L’avvio dei festeggiamenti è previsto alle 6,30 con l’Alborata, il festoso suono delle campane che annuncia alla città l’inizio della festa. Alle 8,30 i tradizionali 21 colpi di cannone daranno il segnale ufficiale della solennità. A seguire, dalle 9, le vie cittadine saranno animate dal giro dei corpi bandistici “Vincenzo Bellini” di Giarratana e “Vito Cutello” di Chiaramonte, che proporranno marce sinfoniche in piazza San Bartolomeo e lungo l’asse corso XX Settembre–corso Umberto.
Il momento liturgico più significativo sarà alle 11, in chiesa Madre, con il pontificale presieduto dal vescovo di Ragusa, monsignor Giuseppe La Placa, e animato dalla corale “Regina Caeli”.
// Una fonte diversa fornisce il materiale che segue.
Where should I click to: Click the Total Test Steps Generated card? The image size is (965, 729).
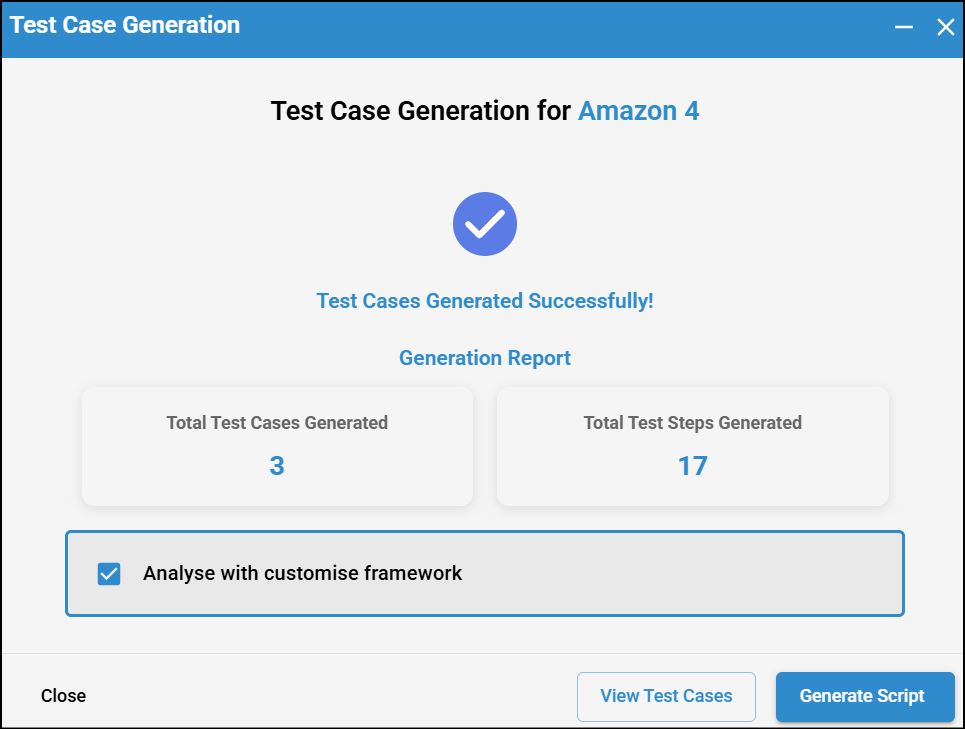(692, 446)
Alle 12 si terrà la solenne Sciuta del simulacro di San Bartolomeo, accompagnata dagli spettacoli pirotecnici diurni curati da “Fa.Si.Ma. Fuochi Eventi” di Gaetano Spina e figli e da “Arte Pirotecnica” dei fratelli Trebbia. Seguirà la processione per le principali vie del centro storico, con il rientro in chiesa Madre previsto alle 14.
Nel pomeriggio, alle 18, sul sagrato della chiesa di San Bartolomeo si svolgerà la tradizionale “Cena”, l’asta dei doni offerti al patrono, uno dei momenti più sentiti della festa. Alle 20 la celebrazione eucaristica sarà presieduta da fra’ Giovanni Calcara op e animata dalla corale “Regina Caeli”. Alle 21 partirà la processione vespertina, che accompagnerà il simulacro fino al rientro nella chiesa di San Bartolomeo alle 23, dove il parroco, il sacerdote Francesco Ottone, terrà il panegirico sul sagrato. Alle 23,45 la comunità vivrà la suggestiva “Trasuta”, con la reposizione del simulacro nella cappella dell’Altare maggiore. A seguire il fantasmagorico spettacolo pirotecnico.
I festeggiamenti proseguiranno fino al 31 agosto con l’Ottavario: ogni giorno alle 17.45 il Rosario con meditazione sulla vita del santo e alle 18,30 la celebrazione della Santa Messa.
La comunità è invitata a partecipare ai momenti religiosi e popolari che, come ogni anno, rendono la festa di San Bartolomeo un appuntamento unico e profondamente identitario.